Why Londoners have the silver-tongued Mayor to thank for the new, unecessary Silvertown Tunnel

Fresh from his success in not lowering the emissions from London taxis, Boris Johnson has topped his achievement by increasing the emissions via a new East End river crossing.

As we saw from this morning’s Boris-cronies post, the London Mayor has a rare talent for ignoring professional advice. When it suits him.

A new tunnel for East London – the Silvertown – is being proposed. But according to Transport for London (TfL)’s own assessment of options for new river crossings in East London, it seems clear that:

1. Not boring Silvertown at all but instead tolling the Blackwall would reduce motorists using it by half.

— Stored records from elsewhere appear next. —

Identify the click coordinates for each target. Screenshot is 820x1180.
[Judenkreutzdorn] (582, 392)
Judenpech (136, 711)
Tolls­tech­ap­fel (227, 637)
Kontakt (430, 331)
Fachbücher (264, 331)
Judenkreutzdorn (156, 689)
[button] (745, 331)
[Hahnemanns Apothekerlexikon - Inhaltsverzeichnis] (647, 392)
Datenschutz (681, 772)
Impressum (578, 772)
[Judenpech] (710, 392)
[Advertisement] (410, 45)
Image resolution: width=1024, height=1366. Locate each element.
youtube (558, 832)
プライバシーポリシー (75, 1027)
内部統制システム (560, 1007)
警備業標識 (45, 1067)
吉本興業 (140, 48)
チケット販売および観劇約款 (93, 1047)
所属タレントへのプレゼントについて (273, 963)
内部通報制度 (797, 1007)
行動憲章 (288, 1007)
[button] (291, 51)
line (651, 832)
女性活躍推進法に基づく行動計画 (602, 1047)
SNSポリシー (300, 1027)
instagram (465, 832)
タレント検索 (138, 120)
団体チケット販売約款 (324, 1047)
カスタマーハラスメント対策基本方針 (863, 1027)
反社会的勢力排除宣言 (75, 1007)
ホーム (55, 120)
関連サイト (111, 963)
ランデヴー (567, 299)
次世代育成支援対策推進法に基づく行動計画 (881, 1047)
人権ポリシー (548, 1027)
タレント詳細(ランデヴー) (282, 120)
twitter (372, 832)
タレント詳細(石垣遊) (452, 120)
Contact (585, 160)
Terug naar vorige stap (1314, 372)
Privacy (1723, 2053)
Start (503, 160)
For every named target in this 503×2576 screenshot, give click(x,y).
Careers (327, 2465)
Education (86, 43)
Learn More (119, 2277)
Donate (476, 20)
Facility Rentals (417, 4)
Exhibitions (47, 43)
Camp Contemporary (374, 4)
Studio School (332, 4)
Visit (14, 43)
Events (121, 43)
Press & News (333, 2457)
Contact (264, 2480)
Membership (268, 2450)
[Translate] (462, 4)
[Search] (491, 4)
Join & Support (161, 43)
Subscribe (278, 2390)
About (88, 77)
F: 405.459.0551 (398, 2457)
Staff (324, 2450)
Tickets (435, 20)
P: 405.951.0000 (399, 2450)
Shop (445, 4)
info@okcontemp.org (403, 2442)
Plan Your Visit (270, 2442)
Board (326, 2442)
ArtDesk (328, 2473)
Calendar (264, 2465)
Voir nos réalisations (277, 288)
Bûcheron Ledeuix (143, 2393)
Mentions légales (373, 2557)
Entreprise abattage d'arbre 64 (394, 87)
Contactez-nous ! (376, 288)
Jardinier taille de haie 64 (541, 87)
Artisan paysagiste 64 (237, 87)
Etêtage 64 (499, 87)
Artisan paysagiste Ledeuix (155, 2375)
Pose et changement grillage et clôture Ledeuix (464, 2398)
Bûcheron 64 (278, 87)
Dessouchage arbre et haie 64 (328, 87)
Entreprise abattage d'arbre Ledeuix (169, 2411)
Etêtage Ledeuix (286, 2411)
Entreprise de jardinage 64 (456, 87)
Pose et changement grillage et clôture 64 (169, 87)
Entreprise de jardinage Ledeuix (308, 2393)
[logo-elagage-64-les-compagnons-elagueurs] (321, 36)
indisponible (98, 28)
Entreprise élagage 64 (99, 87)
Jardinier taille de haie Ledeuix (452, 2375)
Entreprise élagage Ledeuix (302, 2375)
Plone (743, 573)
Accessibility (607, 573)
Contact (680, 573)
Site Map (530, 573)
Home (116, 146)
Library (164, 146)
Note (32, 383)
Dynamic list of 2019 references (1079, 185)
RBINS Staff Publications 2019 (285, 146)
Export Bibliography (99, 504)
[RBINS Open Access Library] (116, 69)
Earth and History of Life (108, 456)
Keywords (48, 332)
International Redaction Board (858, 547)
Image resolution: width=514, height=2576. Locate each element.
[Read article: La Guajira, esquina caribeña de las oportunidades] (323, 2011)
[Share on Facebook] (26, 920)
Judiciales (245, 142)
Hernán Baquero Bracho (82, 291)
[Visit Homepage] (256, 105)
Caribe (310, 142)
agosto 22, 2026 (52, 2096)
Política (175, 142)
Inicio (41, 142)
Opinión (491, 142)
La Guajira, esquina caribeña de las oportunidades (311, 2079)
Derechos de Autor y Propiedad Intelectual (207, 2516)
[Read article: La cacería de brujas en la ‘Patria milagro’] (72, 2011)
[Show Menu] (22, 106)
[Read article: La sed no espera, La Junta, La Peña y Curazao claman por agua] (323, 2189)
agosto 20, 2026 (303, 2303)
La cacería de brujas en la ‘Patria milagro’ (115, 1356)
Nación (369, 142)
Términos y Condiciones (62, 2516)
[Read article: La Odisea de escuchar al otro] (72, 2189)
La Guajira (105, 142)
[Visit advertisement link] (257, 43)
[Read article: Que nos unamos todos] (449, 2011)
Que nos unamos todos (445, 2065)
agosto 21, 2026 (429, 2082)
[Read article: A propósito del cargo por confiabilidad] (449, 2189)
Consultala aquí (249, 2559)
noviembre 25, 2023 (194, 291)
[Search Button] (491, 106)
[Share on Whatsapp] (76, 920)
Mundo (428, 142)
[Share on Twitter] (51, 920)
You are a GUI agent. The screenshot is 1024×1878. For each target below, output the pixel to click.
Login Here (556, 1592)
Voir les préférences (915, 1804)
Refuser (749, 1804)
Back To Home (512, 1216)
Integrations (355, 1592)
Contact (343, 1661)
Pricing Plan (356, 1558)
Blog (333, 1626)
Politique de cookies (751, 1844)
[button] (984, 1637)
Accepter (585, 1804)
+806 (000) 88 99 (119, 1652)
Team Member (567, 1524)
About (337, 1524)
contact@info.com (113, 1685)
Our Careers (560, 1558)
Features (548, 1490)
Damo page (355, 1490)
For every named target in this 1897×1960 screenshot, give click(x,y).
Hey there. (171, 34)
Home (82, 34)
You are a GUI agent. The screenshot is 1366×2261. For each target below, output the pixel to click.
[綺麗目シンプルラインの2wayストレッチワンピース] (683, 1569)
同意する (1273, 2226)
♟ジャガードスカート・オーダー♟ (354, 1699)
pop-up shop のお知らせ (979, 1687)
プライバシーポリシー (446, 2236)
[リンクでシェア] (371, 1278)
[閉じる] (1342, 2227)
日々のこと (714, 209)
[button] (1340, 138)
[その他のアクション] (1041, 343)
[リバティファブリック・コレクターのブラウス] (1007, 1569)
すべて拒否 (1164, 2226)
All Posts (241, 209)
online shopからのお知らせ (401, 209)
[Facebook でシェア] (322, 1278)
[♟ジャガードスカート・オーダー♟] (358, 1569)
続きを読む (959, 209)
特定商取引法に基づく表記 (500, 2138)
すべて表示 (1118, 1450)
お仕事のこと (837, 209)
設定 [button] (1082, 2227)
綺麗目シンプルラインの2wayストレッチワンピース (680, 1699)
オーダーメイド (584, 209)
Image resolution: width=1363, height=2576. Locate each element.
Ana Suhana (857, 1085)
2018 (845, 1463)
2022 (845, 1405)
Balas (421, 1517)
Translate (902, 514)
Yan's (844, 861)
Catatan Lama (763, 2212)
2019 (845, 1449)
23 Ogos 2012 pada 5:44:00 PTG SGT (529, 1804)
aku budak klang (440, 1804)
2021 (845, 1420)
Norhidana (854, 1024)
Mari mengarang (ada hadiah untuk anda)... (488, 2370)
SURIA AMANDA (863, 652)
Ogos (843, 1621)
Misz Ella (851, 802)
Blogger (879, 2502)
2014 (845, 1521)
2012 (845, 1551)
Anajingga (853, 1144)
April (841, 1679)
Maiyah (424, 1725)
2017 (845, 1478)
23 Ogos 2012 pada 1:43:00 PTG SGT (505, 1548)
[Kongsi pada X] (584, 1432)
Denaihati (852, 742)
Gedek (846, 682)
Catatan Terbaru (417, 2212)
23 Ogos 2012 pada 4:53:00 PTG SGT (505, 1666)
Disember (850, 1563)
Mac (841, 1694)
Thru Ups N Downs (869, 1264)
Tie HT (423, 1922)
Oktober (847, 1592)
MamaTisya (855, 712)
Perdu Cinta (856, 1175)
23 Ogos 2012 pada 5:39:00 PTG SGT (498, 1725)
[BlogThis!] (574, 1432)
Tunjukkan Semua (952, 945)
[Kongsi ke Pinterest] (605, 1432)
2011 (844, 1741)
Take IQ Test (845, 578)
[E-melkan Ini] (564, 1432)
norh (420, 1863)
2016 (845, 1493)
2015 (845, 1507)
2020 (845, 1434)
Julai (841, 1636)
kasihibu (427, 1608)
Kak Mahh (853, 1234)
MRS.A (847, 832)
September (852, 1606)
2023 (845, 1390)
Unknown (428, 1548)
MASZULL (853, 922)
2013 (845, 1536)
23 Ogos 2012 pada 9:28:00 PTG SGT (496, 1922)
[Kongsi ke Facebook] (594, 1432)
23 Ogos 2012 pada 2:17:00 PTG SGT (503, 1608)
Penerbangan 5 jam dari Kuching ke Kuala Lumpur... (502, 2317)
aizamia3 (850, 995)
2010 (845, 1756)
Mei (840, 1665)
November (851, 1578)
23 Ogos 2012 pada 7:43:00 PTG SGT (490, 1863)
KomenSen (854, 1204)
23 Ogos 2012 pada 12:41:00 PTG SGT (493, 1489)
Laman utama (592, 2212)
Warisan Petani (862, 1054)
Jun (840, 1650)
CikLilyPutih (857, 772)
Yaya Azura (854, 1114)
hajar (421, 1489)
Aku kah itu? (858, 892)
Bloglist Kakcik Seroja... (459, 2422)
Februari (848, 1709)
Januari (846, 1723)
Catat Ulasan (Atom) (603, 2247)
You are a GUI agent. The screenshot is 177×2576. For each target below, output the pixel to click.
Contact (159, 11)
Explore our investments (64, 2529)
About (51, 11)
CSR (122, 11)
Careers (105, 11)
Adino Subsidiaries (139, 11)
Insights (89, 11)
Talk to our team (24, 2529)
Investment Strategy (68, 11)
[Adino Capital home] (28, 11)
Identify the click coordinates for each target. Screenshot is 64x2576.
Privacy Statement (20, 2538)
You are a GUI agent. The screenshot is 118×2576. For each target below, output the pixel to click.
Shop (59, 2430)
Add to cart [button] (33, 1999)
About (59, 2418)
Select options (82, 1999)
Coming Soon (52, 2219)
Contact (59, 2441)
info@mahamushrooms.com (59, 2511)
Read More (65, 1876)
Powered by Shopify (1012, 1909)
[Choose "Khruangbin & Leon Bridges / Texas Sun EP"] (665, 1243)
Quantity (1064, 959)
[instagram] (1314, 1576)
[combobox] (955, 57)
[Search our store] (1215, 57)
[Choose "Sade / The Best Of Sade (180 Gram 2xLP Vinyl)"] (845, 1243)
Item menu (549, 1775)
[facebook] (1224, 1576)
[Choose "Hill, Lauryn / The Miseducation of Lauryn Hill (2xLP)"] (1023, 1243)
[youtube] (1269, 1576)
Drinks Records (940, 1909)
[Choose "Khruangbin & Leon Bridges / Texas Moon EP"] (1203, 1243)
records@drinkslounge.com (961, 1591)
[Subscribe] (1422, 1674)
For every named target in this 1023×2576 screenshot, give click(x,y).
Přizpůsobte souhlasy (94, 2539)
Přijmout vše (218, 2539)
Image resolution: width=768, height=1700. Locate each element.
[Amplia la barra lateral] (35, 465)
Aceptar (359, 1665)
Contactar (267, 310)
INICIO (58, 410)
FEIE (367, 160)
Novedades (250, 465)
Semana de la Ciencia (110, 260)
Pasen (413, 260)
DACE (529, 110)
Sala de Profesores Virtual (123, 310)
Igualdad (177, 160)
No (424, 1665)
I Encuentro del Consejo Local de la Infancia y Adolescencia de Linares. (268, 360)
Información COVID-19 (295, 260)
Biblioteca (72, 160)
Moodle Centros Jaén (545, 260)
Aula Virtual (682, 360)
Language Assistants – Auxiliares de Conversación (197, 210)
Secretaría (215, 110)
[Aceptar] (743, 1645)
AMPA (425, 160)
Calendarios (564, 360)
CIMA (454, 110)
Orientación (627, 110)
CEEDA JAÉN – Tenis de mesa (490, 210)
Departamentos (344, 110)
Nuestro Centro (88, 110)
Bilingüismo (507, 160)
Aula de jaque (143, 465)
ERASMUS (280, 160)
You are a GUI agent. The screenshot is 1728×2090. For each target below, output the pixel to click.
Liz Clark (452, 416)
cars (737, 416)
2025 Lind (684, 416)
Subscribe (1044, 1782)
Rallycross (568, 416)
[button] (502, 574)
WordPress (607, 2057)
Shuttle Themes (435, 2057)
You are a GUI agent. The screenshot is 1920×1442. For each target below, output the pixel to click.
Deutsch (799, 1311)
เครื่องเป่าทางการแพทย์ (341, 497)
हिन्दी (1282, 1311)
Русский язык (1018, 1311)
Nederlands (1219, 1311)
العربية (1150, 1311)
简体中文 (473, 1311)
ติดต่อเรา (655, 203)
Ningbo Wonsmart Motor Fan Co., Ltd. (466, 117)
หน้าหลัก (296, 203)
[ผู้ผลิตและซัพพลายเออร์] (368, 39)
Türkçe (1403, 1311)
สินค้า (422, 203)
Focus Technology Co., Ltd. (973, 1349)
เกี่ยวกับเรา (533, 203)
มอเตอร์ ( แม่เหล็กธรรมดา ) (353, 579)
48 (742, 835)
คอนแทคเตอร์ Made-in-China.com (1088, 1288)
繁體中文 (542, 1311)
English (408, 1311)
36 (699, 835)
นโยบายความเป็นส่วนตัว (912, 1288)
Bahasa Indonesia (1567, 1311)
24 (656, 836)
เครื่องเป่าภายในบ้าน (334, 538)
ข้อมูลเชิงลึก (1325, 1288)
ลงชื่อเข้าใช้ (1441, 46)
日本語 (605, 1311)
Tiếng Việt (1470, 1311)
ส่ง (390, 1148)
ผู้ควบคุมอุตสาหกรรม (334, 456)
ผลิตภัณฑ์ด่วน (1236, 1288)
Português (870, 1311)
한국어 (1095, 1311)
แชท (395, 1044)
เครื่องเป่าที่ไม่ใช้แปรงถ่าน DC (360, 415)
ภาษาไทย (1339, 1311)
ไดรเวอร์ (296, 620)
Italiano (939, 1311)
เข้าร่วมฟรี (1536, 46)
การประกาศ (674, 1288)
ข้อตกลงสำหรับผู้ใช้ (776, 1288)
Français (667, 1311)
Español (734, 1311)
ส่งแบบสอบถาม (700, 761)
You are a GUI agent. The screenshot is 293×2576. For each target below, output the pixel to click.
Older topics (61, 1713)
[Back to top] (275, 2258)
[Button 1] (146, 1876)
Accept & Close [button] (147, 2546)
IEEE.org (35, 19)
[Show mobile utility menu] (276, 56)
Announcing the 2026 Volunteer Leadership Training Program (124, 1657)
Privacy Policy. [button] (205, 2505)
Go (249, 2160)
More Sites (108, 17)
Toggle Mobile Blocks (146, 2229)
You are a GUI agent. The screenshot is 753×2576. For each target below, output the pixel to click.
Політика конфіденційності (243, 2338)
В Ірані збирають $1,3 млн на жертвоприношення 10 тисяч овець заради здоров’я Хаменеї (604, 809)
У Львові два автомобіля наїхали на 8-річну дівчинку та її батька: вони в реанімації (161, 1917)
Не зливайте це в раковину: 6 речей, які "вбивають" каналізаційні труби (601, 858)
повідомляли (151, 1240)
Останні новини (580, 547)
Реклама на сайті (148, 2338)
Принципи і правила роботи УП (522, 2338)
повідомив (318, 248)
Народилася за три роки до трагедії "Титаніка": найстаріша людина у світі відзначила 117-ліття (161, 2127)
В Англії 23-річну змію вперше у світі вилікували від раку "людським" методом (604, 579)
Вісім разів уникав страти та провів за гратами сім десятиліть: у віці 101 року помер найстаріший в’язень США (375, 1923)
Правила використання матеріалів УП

Or

2. Boring Silvertown and tolling both it and Blackwall could be a brilliant solution, if the money’s there. However

3. The worst option would be to go for 2. above but not toll either of them. As the report notes, ‘charging is essential as building the Silvertown Tunnel would not in itself reduce congestion and delays’. Which sort of makes the enquiring mind wonder why the Silvertown project is being considered at all in a time of national fiscal crisis-cum-Armageddon.

Working on the endlessly proven theory that new roadways merely attract yet more traffic, TfL goes on to state, ‘If the new [Silvertown] crossing were not charged, then widespread congestion in the area is forecast, with the crossing resulting in much higher volumes of traffic in the surrounding area”.

The option of tolling the Blackwall Tunnel without building a new crossing was included in the ‘options’ paper, but was not put to the public in TfL’s Thames River Crossings consultation. This reflected Boris Johnson’s well-established practice of not putting in options he doesn’t like. It tends to ensure that they thus cease to be options, as such.

But only last October, Johnson promised live on LBC Radio that this would not happen – as this direct quote from the show’s transcipt confirms:

“We’ve got to look at all the options of how to finance it, and it is only sensible that in the consultation which is going on at the moment we should ask people about tolling.”

But it was only sensible. It clearly wasn’t obligatory, because it didn’t happen.

If this approach doesn’t solve the problem of narrowing down the options to one (his) then the BoJo roughshod strategy is employed: so even as the consultation was ongoing about the proposed Silvertown Tunnel until February 2nd 2013, Johnson neutered it by saying – at Mayor’s Question Time in January – that the Silvertown 4-lane road project would go ahead anyway. (In doing so, he was probably also guilty of corrupting it…but don’t dwell on that one too much: nobody will care, and it’ll only annoy you).

It all does make a nonsense of the verb ‘consult’. It should perhaps be replaced by ‘box-ticking’, or ‘through-motions going’. Indeed, local campaigner Alan Haughton observed that “The Mayor has corrupted the consultation. Why would any member of the public now respond when the Mayor has said it is going ahead anyway? Boris Johnsons comments show that the public input into any TfL consultation is irrelevant. The decision has been made. East London residents are being gagged by the Mayor.”

But why doesn’t Boris want to follow the tolls solution? Simples: because he is a shifty, power-mad politician thinking more about his political future than what’s best to reduce traffic and pollution in East London….where he is, of course, very likely to ever live. Tolls simply don’t play well with drivers: BoJo admitted this himself on radio last year, when long before any consultation had been even started, the ethereal Mayor averred that “I certainly won’t be putting in a toll in my Mayoral career… my Mayoral lifetime…”. But you see, when the electorate’s busy, distracted, asleep or drunk, you can just keep on contradicting yourself and fibbing away gaily, because nobody but sad bloggers will notice.

Two things to keep a beady eye on from here: who will get the construction job, and how much will it be over budget in the end. Because let’s face it, we taxpayers are not too keen on paying through the nose to have something that simply isn’t necessary.